Collagen deposition by chick epiphyseal cells was enhanced by TREK1 nanoparticle–activated hMSCs. (a) Collagen production was increased by ~20% when chick epiphyseal cells were cultured with hMSCs. When hMSCs are mechanically stimulated by TREK1 magnetic nanoparticles, collagen production (predominantly from the surrounding chick cells) was increased by 60%–90%. (b) A closer examination of collagen deposition as a function of distance from the central hMSC colony shows that chick epiphyseal cells closer to the hMSCs produced more collagen (normalised against the chick-only control and presented as fold-change).
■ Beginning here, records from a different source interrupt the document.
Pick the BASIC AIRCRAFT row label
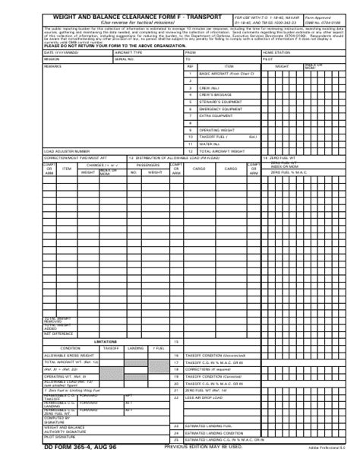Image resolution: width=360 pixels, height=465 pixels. click(x=225, y=96)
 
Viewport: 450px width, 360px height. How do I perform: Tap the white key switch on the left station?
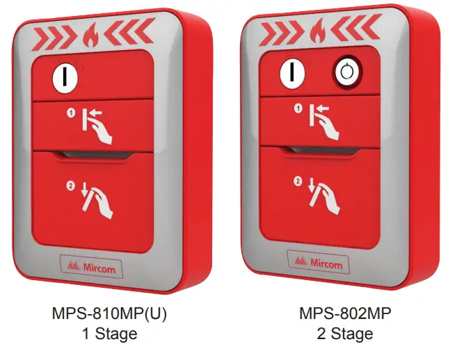point(65,75)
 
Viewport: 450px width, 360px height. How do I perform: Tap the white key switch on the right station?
point(292,73)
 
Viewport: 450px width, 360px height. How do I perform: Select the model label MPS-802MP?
point(340,313)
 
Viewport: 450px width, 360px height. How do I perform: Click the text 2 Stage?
point(340,334)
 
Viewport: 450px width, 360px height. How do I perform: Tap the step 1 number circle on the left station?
point(71,113)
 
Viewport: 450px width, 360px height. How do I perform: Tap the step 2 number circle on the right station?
point(298,183)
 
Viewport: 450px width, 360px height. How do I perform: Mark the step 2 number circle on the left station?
point(71,185)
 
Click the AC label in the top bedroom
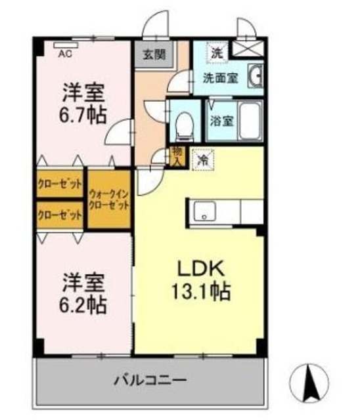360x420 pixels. (66, 54)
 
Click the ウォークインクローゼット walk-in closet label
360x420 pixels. (109, 198)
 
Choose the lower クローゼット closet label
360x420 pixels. (60, 215)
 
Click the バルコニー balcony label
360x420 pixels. (151, 380)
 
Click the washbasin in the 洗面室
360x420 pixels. (256, 77)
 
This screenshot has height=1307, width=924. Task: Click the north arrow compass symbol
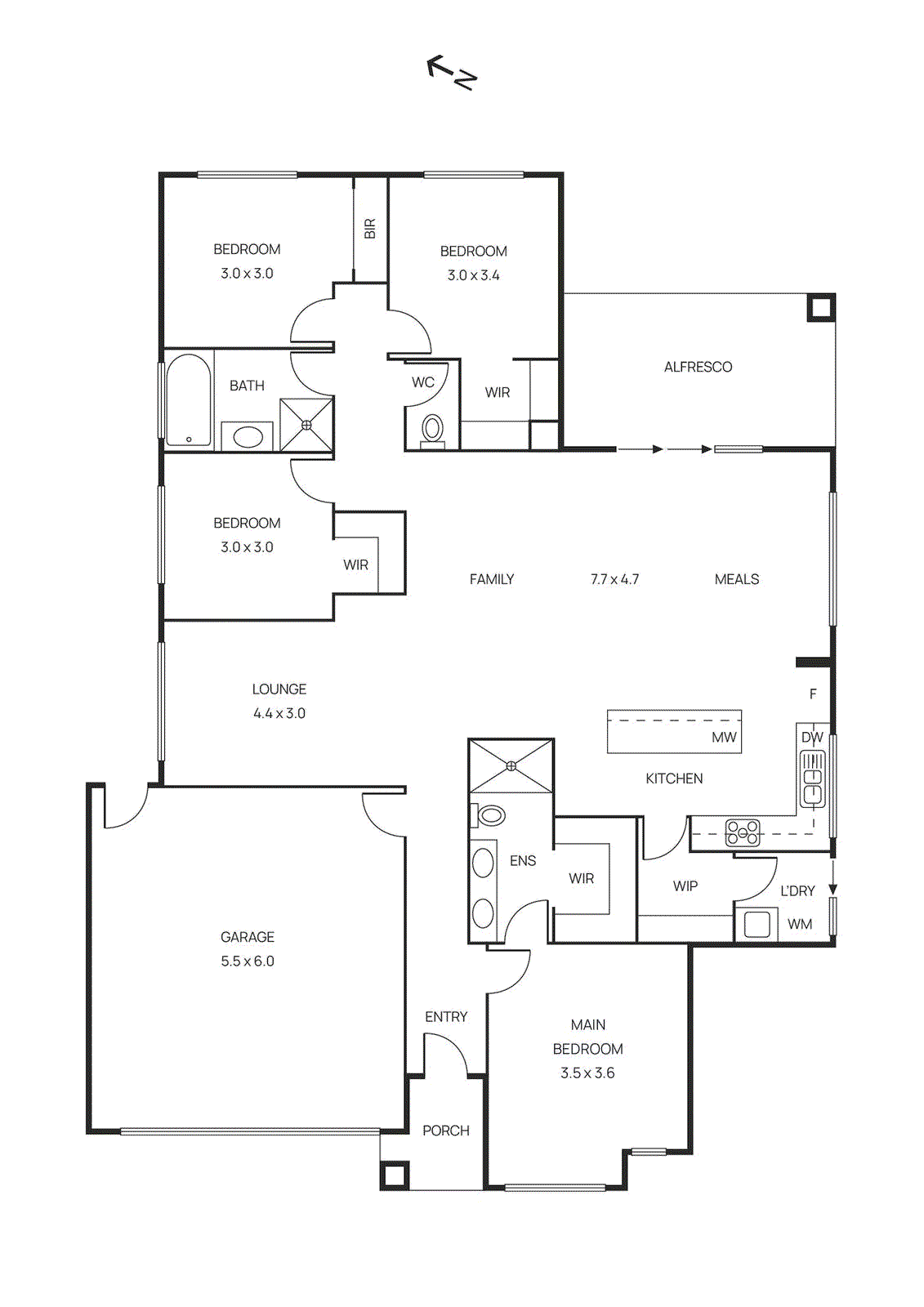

Collagen production by chick cells was inversely proportional to their distance from the hMSCs, indicating a biochemical concentration gradient or direct cell–cell contact is required to stimulate upregulation of collagen synthesis. Error bars show standard deviation, n = 6; R² values indicate coefficient of linear regression.

Figure 7.

Mineralisation in the co-culture was significantly increased by the presence of hMSCs and activation of hMSC mechanotransduction. (a) After 28 days, calcium deposition was determined by staining the plates with alizarin red, which was then solubilised with cetylpyridinium chloride and quantified spectrometrically. Calcium deposition was enhanced by the presence of the hMSCs (37% increase in total calcium deposition) and further enhanced by the activation of hMSC mechanotransduction (128% increase in calcium deposition) compared to the controls lacking MSCs. Visual analysis of the mineral distribution (b) shows that the chick epiphyseal cells mineralise the extracellular matrix (i) and mineralisation in the groups containing MSCs was localised in the central region surrounding the hMSCs (ii) and TREK-activated MSCs (iii) – the central zone delimiting the MSCs is indicated by the blue circles. At the 28 day end point, there was no significant difference in alkaline phosphatase activity in the cell-culture media supernatant (c). Error bars show standard deviation, n = 6 and ***p < 0.001.